The task: All lines of the entries with "Click" in them must be listed.

Pixel coordinate grounding data:
━━━━

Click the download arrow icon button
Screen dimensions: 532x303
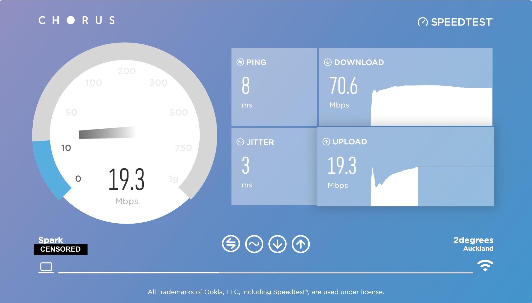point(277,244)
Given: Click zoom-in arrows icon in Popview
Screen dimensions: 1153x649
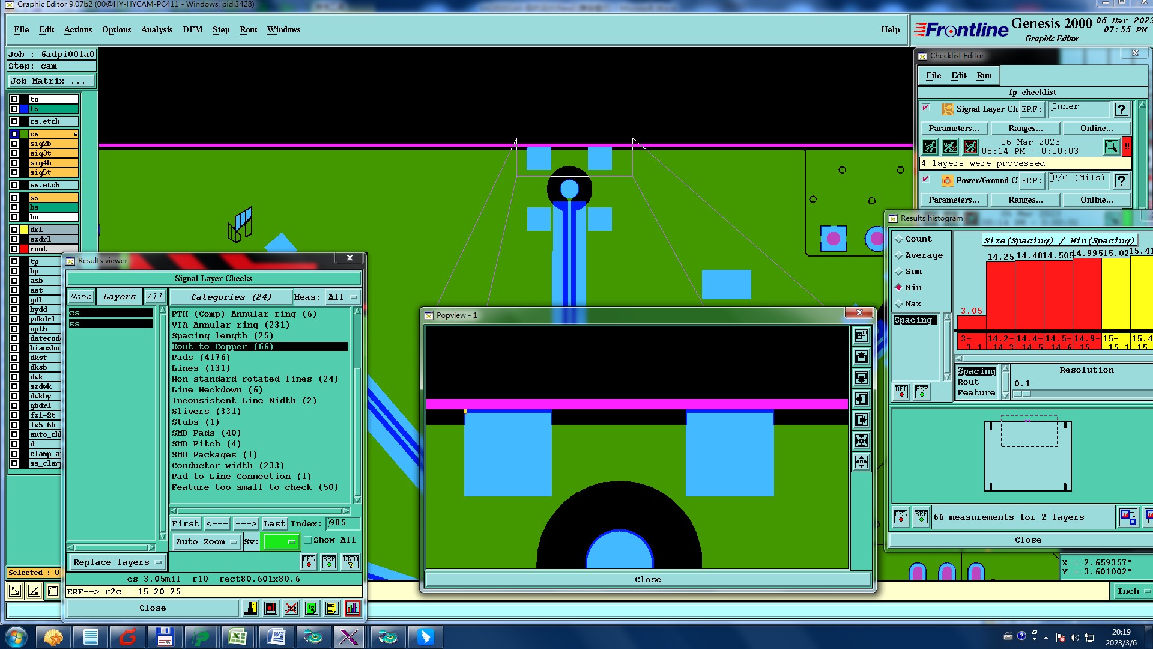Looking at the screenshot, I should pos(861,441).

━━━━

Written response:
Click the download arrow icon button
Given: Click zoom-in arrows icon in Popview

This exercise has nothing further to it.